“And you don’t want to come home?”
“No, Mother.”
“Your father said last night that he’d be more than willing to pay for it if you’d go away someplace by yourself and think things over. You could take a lovely cruise. We both thought—”
“No, thanks,” said the girl, and uncrossed her legs. “Mother, this call is costing a for—”
“When I think of how you waited for that boy all through the war—I mean when you think of all those crazy little wives who—”
“Mother,” said the girl, “we’d better hang up. Seymour may come in any minute.”
“Where is he?”
“On the beach.”
“On the beach? By himself? Does he behave himself on the beach?”
“Mother,” said the girl, “you talk about him as though he were a raving maniac—”
“I said nothing of the kind, Muriel.”
“Well, you sound that way. I mean all he does is lie there. He won’t take his bathrobe off.”
“He won’t take his bathrobe off? Why not?”
“I don’t know. I guess because he’s so pale.”
“My goodness, he needs the sun. Can’t you make him?
“You know Seymour,” said the girl, and crossed her legs again. “He says he doesn’t want a lot of fools looking at his tattoo.”
“He doesn’t have any tattoo! Did he get one in the Army?”
“No, Mother. No, dear,” said the girl, and stood up. “Listen, I’ll call you tomorrow, maybe.”
“Muriel.
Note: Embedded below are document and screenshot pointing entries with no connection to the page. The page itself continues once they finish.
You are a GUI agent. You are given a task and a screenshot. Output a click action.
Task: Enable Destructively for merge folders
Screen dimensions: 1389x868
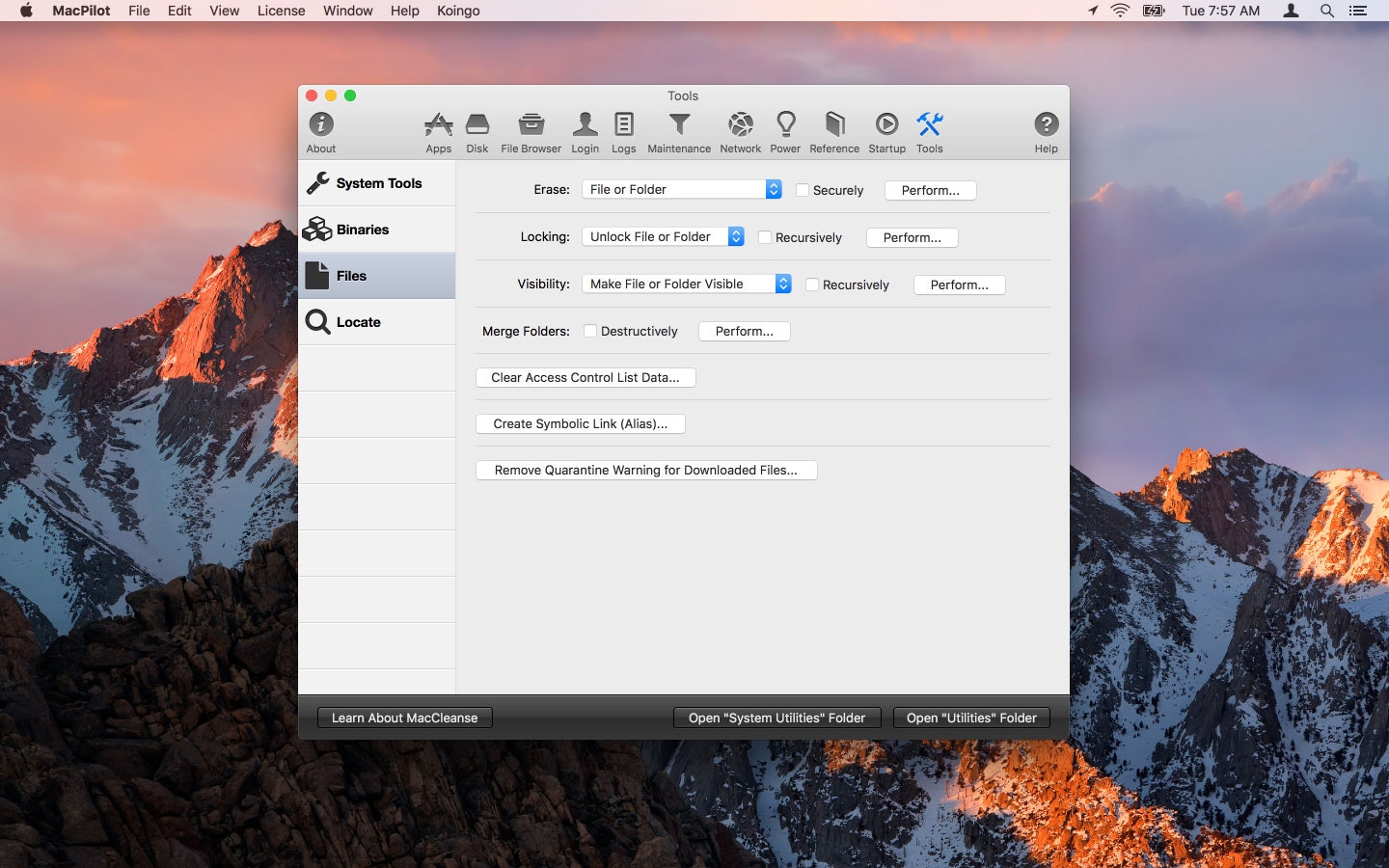[x=589, y=331]
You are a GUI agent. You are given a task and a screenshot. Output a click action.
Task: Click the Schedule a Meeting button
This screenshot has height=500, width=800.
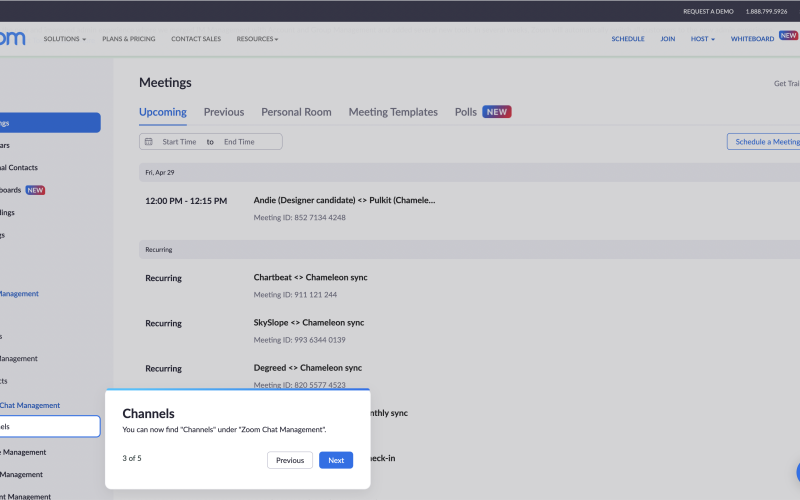click(766, 142)
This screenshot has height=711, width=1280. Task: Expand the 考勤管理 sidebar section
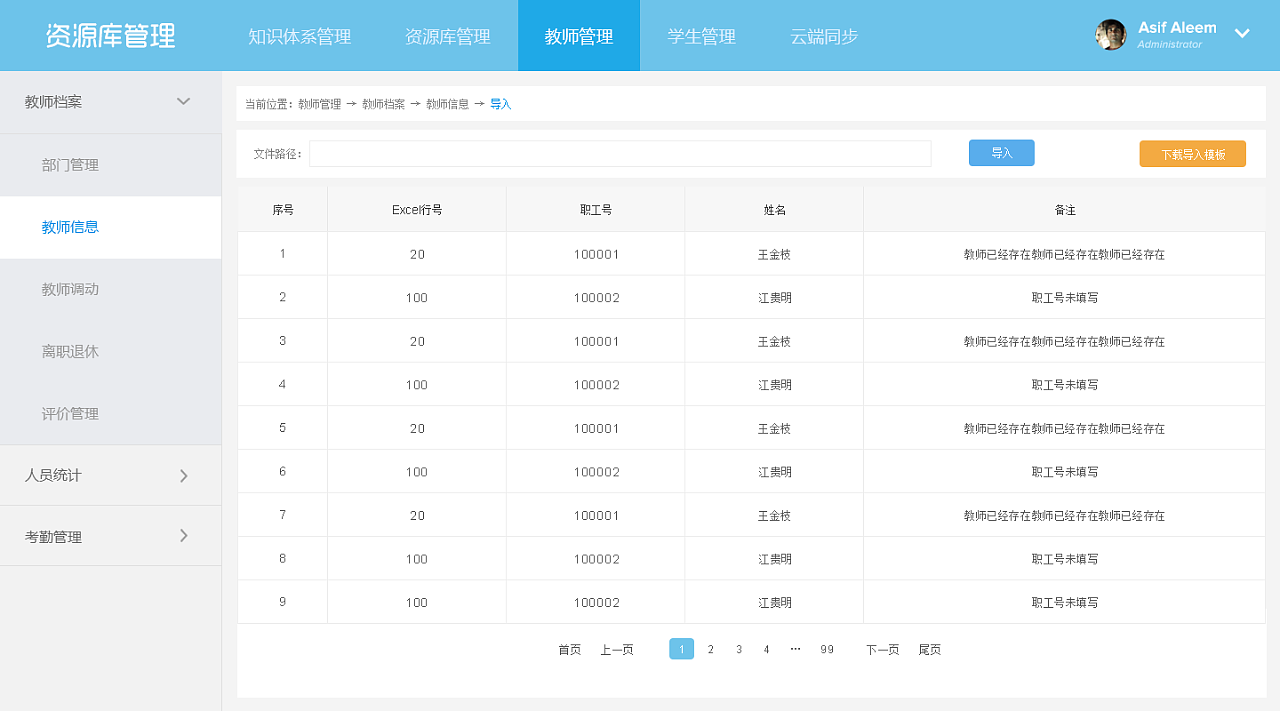(110, 535)
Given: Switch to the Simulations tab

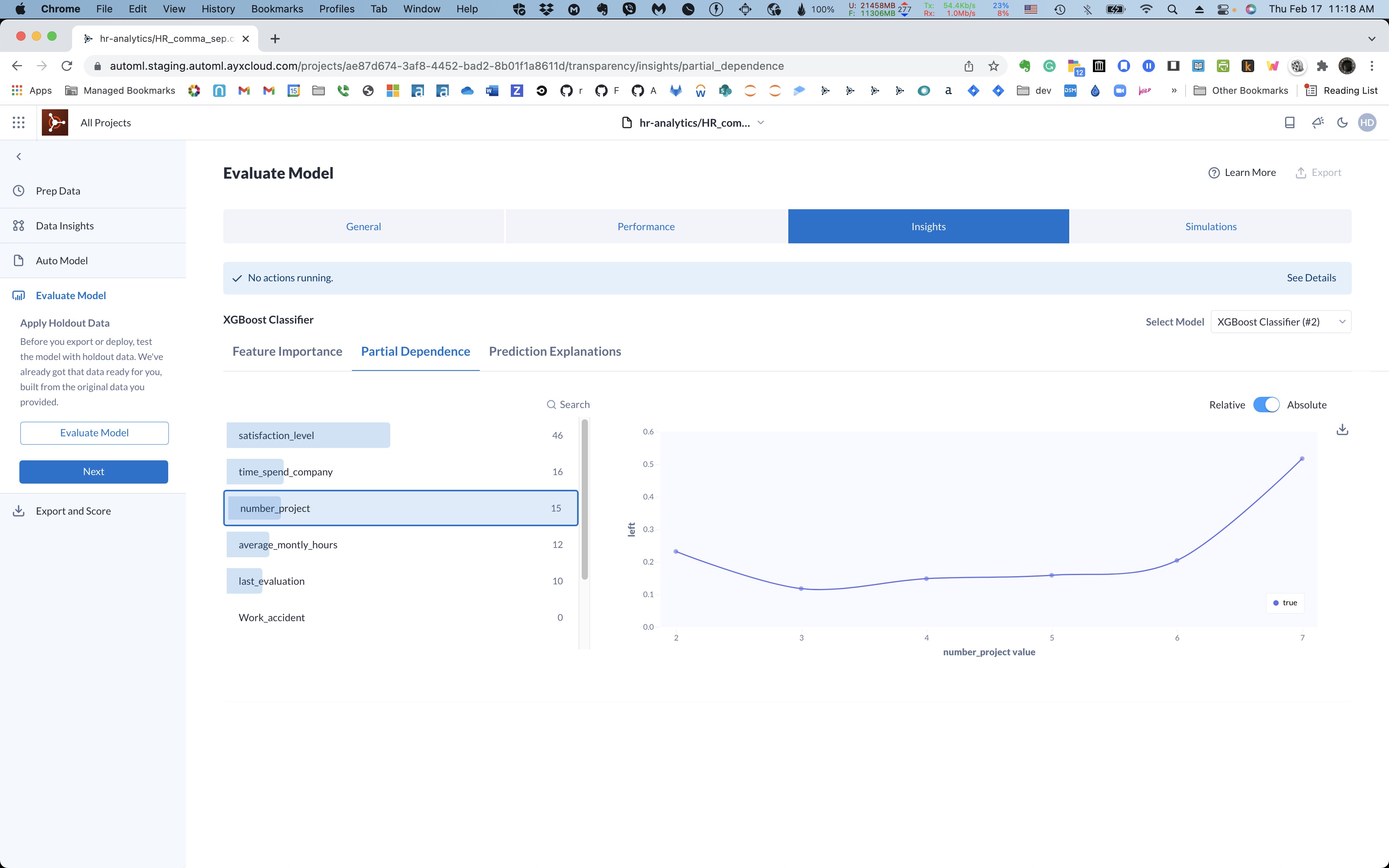Looking at the screenshot, I should point(1210,226).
Now, listen to me.”
“Yes, Mother,” said the girl, putting her weight on her right leg.
“Call me the instant he does, or says, anything at all funny—you know what I mean. Do you hear me?”
“Mother, I’m not afraid of Seymour.”
“Muriel, I want you to promise me.”
“All right, I promise. Goodbye, Mother,” said the girl. “My love to Daddy.” She hung up.
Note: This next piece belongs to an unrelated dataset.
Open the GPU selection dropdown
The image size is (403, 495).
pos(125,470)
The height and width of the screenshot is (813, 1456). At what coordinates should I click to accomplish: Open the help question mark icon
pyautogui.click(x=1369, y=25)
“See more glass,” said Sybil Carpenter, who was staying at the hotel with her mother. “Did you see more glass?”
“Pussycat, stop saying that. It’s driving Mommy absolutely crazy. Hold still, please.”
Mrs. Carpenter was putting sun-tan oil on Sybil’s shoulders, spreading it down over the delicate, winglike blades of her back. Sybil was sitting insecurely on a huge, inflated beach ball, facing the ocean. She was wearing a canary-yellow two-piece bathing suit, one piece of which she would not actually be needing for another nine or ten years.
“It was really just an ordinary silk handkerchief—you could see when you got up close,” said the woman in the beach chair beside Mrs. Carpenter’s. “I wish I knew how she tied it. It was really darling.”
“It sounds darling,” Mrs. Carpenter agreed. “Sybil, hold still, pussy.”